Jushatyria Temporal range: Middle Triassic, 247–242 Ma PreꞒ Ꞓ O S D C P T J K Pg N

Scientific classification
- Kingdom: Animalia
- Phylum: Chordata
- Class: Reptilia
- Clade: Archosauria
- Genus: †Jushatyria Sennikov, 1985
- Type species: †Jushatyria vjushkovi Sennikov, 1985

= Jushatyria =

Extinct genus of reptiles

Jushatyria is an extinct genus of archosaur. Fossils have been found in the Koltaevo III Locality, district of Kumertau near the Ural Mountains in European Russia from the Bukobay Gorizont. The locality dates back to the Ladinian stage of the Middle Triassic. Additional material has been described from a locality on the banks of the Berdyanka River that was previously assigned to a rauisuchid-like archosaur. However, this material differed from the original specimens because it lacked slit-like antorbital openings accompanying the antorbital fossa.

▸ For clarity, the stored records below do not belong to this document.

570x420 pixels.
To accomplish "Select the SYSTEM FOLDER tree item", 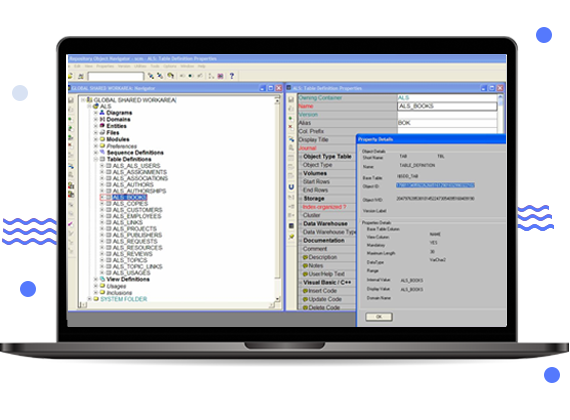I will (x=124, y=299).
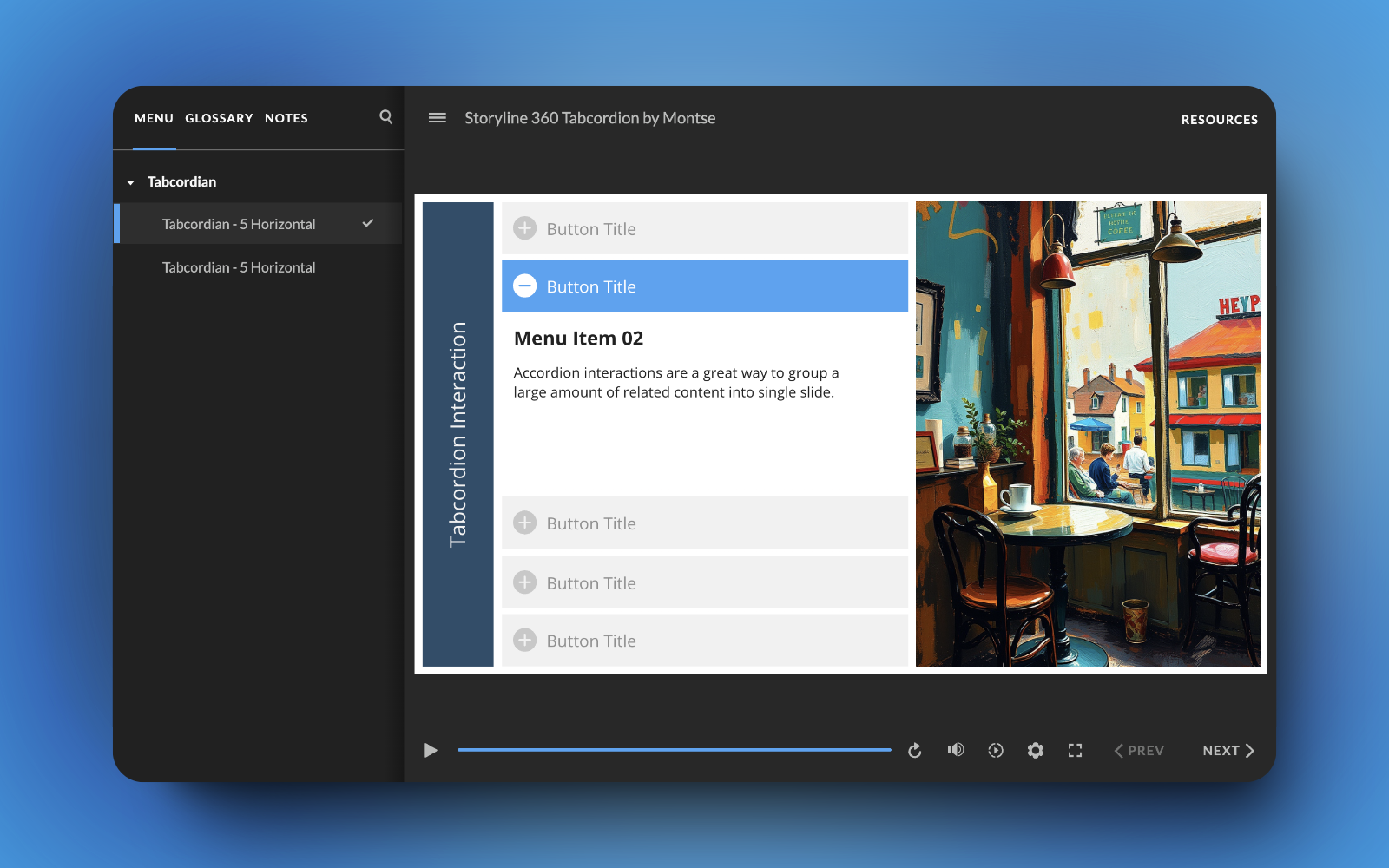
Task: Click the blue seekbar progress track
Action: [x=674, y=750]
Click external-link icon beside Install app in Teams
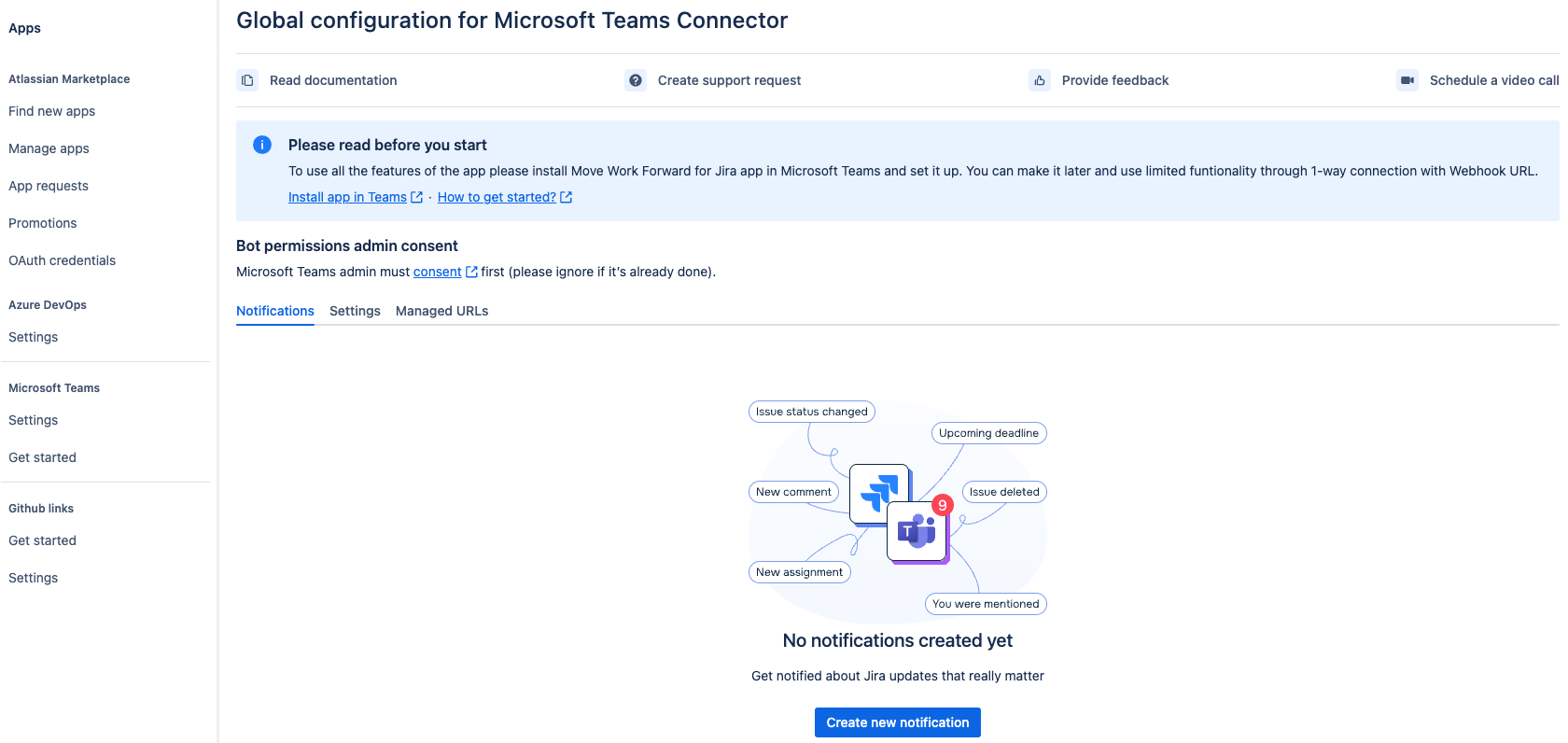The image size is (1568, 743). 417,197
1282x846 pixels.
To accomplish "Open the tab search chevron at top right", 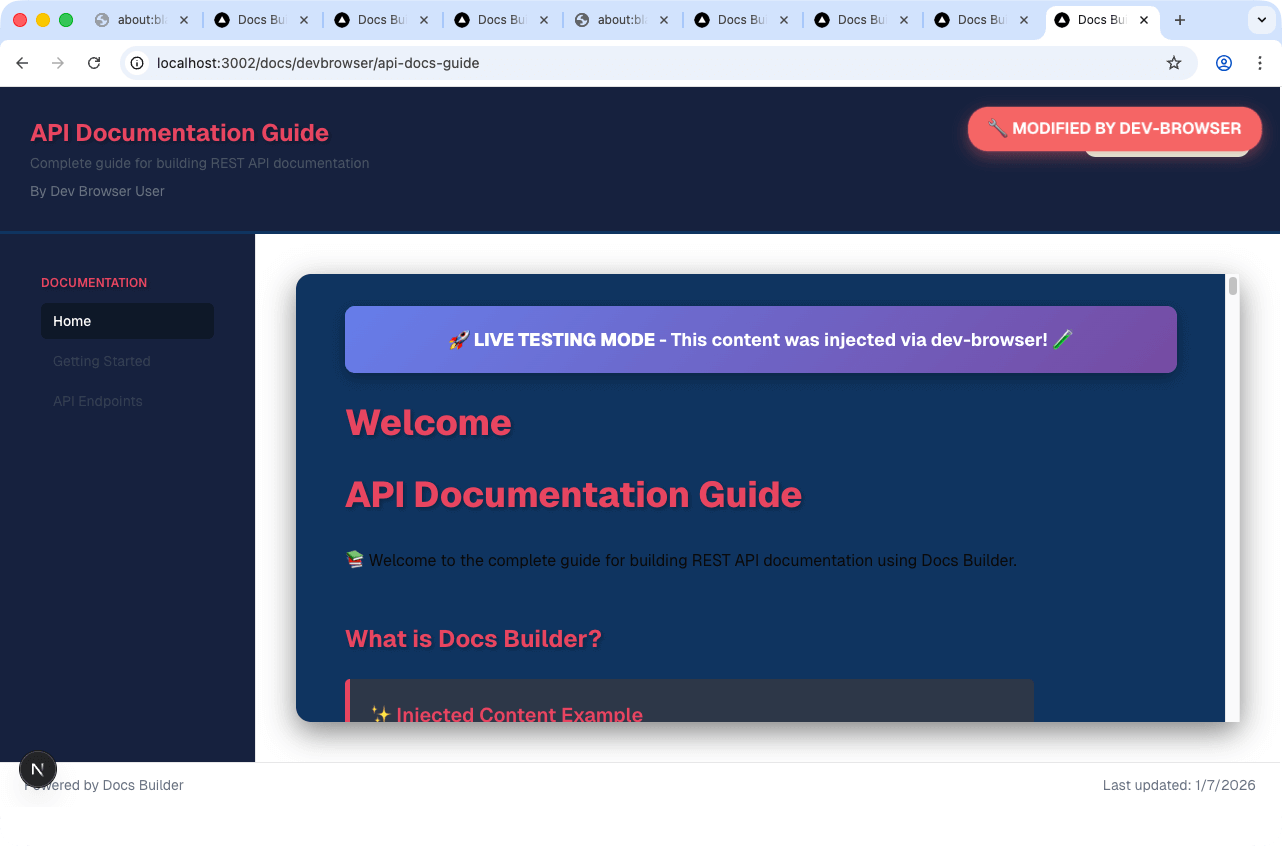I will pyautogui.click(x=1262, y=20).
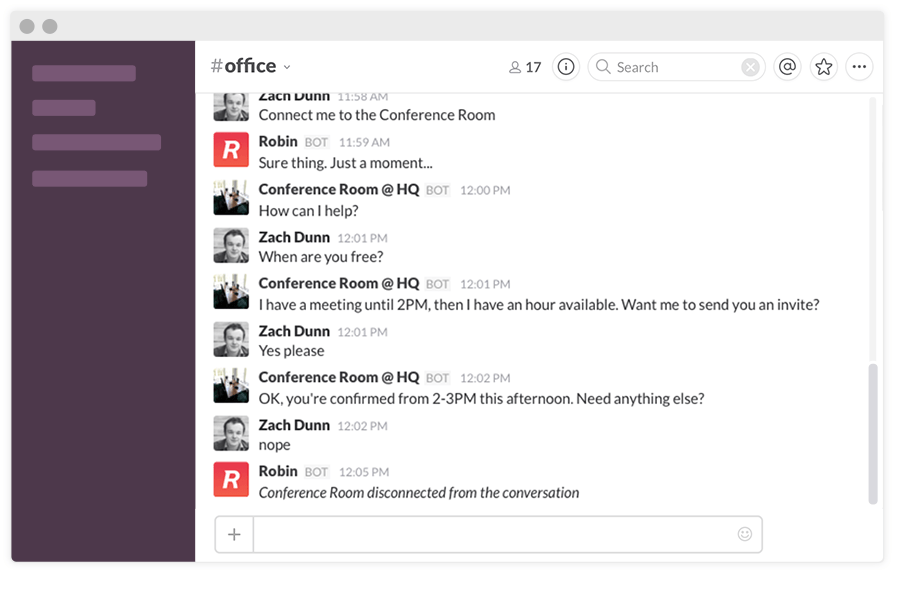Click the plus attachment button
The width and height of the screenshot is (900, 593).
[234, 534]
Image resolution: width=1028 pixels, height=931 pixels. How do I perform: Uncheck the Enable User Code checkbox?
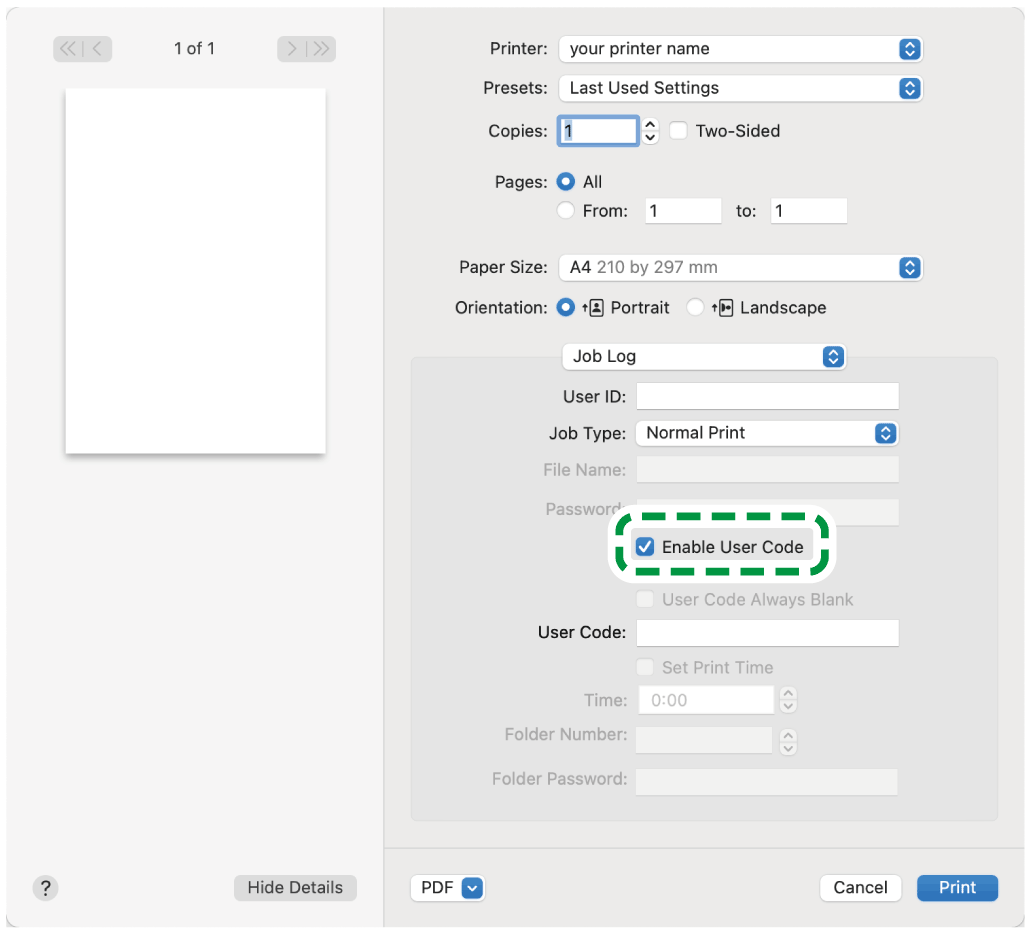(x=646, y=547)
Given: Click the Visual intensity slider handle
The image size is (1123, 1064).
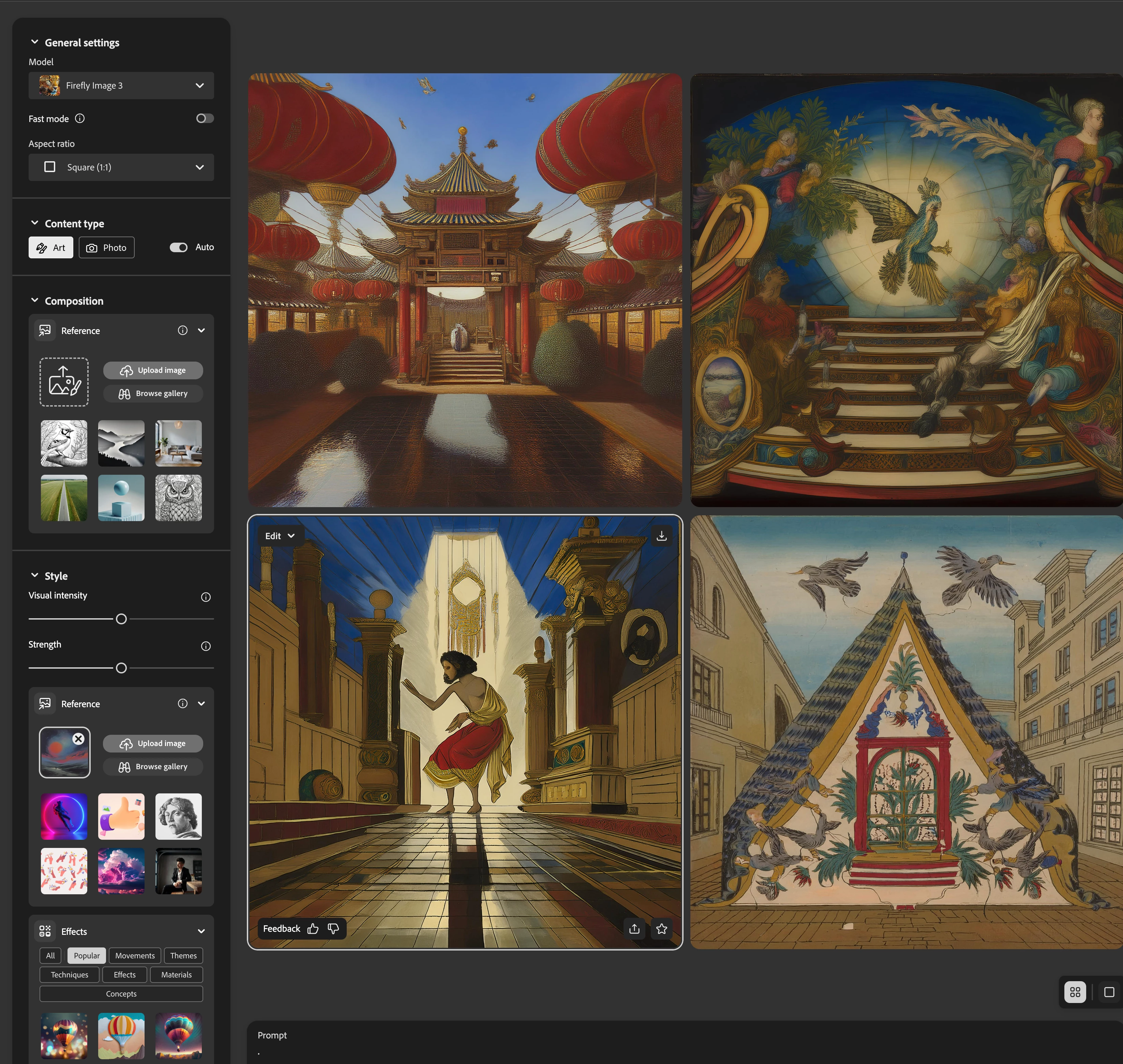Looking at the screenshot, I should 121,619.
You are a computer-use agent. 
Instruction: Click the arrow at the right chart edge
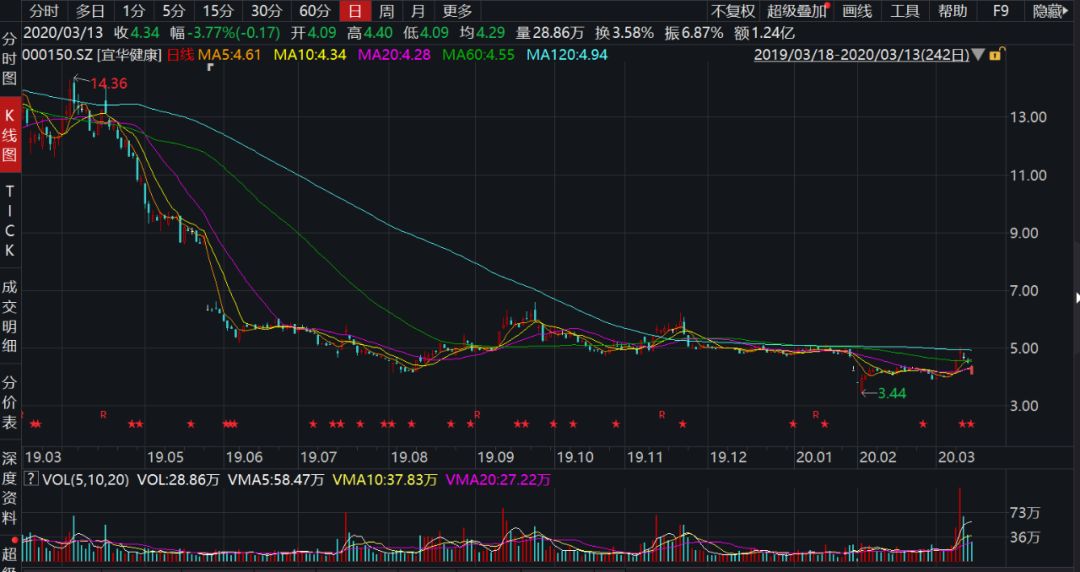point(1076,298)
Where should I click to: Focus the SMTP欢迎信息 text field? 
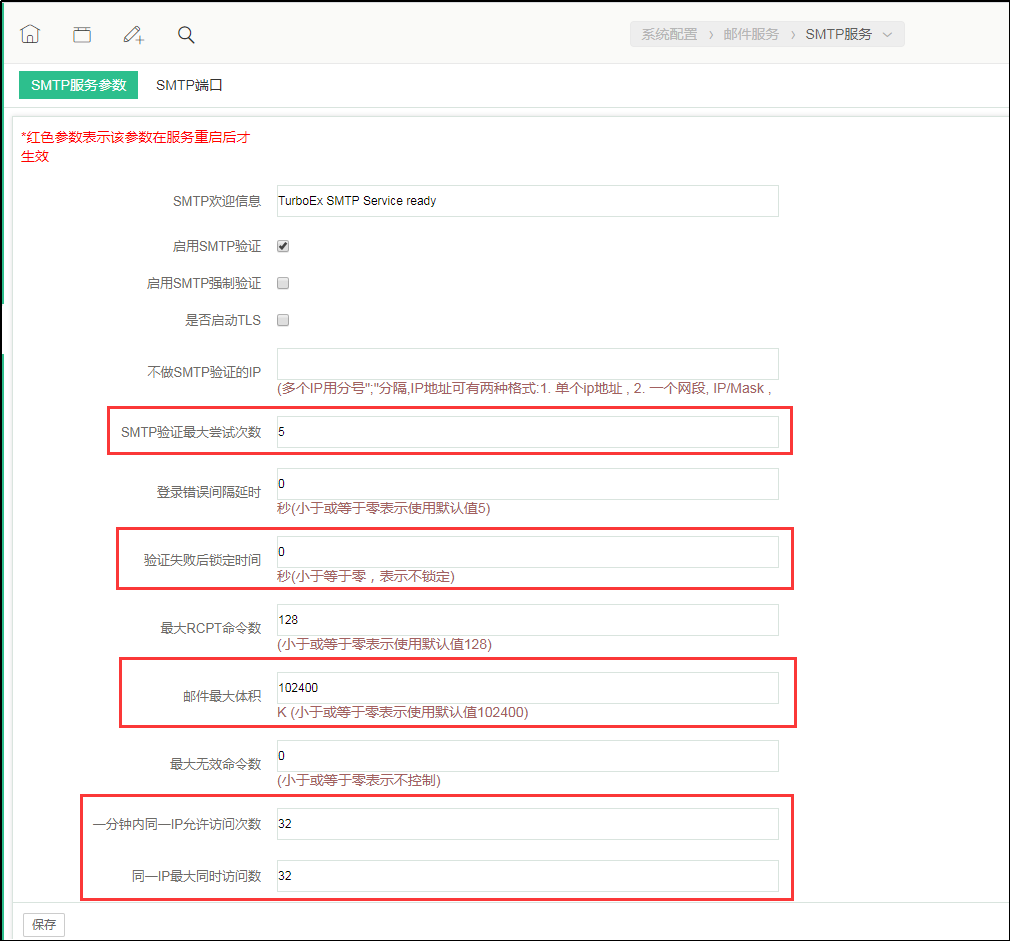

Nesbitt (2009) and Gower and Sennikov (2000) suggested that all material currently referred to Jushatyria most likely does not represent a single taxon. Thus, Jushatyria is known only from its holotype PIN 2867/5, an incomplete left maxilla. As the maxilla is damaged, many "rauisuchian" characters could not be verified. Jushatyria was reassigned as an indeterminate archosaur on the basis of the presence of an antorbital fossa on the lateral surface of the maxilla.